NEW York’s Chelsea Hotel has long been immortalised in song.
Jefferson Airplane, Joni Mitchell and Lou Reed all name checked the hotel in lyrics they penned although Leonard Cohen’s homage to it after a racy night with Janis Joplin (‘giving me head on the unmade bed’) is probably best known.
While the hotel is currently being renovated, it remains the inspiration for artistic endeavour. Step forward Polly Wiseman, writer and actress, who has written Femme Fatale – a play given a one night airing last week at Wilton’s Music Hall, a stone’s throw from London’s Tower Bridge.
Rapturously received, the play – interlaced with cabaret – centres on an actual meeting that took place in 1968 between two strong-minded women. The clash of the titans, in Room 546.
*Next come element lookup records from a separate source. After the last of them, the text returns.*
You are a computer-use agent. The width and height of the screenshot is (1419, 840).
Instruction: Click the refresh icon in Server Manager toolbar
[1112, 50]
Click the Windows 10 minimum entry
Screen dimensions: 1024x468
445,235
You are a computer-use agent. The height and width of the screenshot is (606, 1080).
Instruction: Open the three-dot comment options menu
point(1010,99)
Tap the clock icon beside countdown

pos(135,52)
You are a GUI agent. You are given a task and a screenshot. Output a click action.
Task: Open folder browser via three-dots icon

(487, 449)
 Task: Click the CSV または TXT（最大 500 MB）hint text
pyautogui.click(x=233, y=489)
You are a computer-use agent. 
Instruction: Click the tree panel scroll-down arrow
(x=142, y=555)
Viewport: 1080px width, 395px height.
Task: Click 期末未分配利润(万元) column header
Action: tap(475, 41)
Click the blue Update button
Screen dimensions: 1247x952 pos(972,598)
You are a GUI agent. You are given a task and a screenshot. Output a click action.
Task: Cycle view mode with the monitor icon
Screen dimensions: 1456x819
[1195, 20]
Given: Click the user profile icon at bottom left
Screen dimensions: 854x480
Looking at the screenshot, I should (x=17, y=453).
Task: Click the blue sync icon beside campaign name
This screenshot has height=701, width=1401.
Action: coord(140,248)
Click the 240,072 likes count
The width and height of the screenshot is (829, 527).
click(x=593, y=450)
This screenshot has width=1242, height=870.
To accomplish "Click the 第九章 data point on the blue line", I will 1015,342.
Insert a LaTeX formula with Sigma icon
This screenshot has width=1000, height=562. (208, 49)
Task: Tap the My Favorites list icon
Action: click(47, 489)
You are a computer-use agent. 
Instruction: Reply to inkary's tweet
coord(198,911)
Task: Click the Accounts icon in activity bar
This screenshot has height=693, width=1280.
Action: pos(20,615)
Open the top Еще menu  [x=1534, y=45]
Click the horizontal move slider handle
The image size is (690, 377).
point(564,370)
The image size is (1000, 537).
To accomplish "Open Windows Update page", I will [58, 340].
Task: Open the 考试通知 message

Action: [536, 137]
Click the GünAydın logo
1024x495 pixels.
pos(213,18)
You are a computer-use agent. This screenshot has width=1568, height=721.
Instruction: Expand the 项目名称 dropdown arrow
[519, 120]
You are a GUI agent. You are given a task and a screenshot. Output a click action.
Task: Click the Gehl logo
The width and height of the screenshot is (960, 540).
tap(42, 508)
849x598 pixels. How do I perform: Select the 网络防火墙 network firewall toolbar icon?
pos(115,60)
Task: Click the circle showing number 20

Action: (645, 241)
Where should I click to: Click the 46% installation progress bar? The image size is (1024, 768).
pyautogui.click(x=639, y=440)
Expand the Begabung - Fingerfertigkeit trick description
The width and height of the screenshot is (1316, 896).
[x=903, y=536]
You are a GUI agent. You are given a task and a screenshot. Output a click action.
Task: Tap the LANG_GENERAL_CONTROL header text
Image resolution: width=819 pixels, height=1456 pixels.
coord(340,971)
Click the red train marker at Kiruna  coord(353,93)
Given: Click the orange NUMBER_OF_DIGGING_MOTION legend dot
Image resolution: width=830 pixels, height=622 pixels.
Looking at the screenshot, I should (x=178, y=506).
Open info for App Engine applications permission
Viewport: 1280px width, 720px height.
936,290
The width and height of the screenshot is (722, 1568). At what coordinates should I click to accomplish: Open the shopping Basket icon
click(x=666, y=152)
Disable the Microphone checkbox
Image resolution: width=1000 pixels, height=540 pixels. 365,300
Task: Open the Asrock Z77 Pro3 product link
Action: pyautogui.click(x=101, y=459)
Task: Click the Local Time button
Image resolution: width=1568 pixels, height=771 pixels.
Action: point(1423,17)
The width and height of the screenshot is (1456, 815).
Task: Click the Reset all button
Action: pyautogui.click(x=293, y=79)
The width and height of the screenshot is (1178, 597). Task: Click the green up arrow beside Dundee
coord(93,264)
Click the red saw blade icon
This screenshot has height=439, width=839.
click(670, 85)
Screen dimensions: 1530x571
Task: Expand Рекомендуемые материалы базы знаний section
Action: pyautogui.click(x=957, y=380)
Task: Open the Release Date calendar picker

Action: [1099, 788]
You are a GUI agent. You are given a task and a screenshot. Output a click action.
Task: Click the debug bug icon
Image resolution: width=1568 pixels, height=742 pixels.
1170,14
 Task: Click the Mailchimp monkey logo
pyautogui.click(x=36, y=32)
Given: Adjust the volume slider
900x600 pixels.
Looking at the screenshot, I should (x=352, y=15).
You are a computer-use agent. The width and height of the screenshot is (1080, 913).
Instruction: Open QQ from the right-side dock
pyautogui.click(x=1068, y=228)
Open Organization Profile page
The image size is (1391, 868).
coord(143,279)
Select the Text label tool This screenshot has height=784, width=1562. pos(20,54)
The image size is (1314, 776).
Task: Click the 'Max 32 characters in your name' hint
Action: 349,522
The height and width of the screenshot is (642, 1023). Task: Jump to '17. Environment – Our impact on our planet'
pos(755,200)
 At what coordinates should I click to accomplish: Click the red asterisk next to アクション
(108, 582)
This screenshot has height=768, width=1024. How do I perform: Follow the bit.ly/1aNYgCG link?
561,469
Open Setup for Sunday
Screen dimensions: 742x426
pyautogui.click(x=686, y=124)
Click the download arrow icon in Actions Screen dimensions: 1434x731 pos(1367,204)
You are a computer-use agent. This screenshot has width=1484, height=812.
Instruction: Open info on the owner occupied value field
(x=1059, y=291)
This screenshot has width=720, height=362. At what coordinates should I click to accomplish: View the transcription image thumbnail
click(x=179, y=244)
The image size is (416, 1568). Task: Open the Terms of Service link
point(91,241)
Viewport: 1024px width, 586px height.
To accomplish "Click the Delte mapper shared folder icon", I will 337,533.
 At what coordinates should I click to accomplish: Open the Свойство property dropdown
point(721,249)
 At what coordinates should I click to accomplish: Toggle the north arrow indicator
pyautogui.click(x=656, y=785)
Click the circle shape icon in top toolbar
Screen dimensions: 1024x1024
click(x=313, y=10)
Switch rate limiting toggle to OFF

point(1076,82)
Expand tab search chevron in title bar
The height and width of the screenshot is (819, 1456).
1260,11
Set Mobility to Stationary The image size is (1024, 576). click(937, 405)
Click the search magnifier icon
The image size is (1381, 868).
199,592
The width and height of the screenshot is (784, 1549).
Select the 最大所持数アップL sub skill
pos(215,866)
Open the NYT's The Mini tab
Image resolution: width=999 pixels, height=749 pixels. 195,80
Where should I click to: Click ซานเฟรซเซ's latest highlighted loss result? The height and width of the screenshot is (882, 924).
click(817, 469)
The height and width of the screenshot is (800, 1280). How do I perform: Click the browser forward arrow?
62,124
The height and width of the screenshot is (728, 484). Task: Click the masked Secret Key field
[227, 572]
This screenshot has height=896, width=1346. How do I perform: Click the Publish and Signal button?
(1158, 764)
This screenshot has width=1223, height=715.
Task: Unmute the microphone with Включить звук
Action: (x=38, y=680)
In one corner Nico (Polly Wiseman), a German singer (with The Velvet Underground), model and a performer much loved by Andy Warhol. Sexy, sultry and with a big penchant for drugs and lovers (famous ones). A self-proclaimed ‘high class act’ and lover of Jim Morrison (The Doors). Oh, and she is wearing Chelsea boots. She is waiting to perform in Warhol’s latest film.
In the other, Valerie Solonas, a fiery leaflet wielding lesbian keen to tell the world about her SCUM (Society for Cutting Up Men), part of which calls for the elimination of men. Solonas (Sophie Olivia) is a firebrand and she is on a mission to seek retribution on Warhol for rejecting her play Up Your Ass. Indeed, she believes he stole it.
After Solonas breaks into Nico’s room while she is asleep (a bed comprising three large Brillo Pad boxes), the clash begins. The verbal sparring is intense as Solonas attacks men for being ‘obsessed with screwing’ and not interested in intelligent conversation. Nico, self-obsessed and possessor of a razor sharp tongue herself, is admonished when applying yet more lipstick. ‘Another layer,’ quips Solonas, ‘and you would be in drag’.
As the exchanges continue, we learn that the two opposites have commonality. Both were raped as teenagers and both have children. Yet Solonas is on a mission, culminating in a failed act of revenge on Warhol.
At just 50 minutes long, Femme Fatale is a vinaigrette of a play. There are some clever touches – the screen at the back detailing times and venues, and Solonas embarking upon an enjoyable exchange with the audience where she proceeds to lambast all the men she picks on. Wiseman also delivers some of Nico’s more famous songs in accomplished fashion.
The ending is also smart with the two of them reflecting on their lives and how they died some 30 years ago – yes, bloody damned drugs. Even in death, Solonas is calling for a female society.
With its strong feminist theme, Femme Fatale – directed by Nathan Evans – is of the moment. Both Wiseman and Olivia are quite brilliant with the former wholly convincing as a drugged up Germanic temptress. It is not without its flaws but the audience loved it.
Above all else, it highlights how remarkable Nico and Solonas were. Female icons of the 1960s, determined to go their own way inspite of insurmountable prejudices.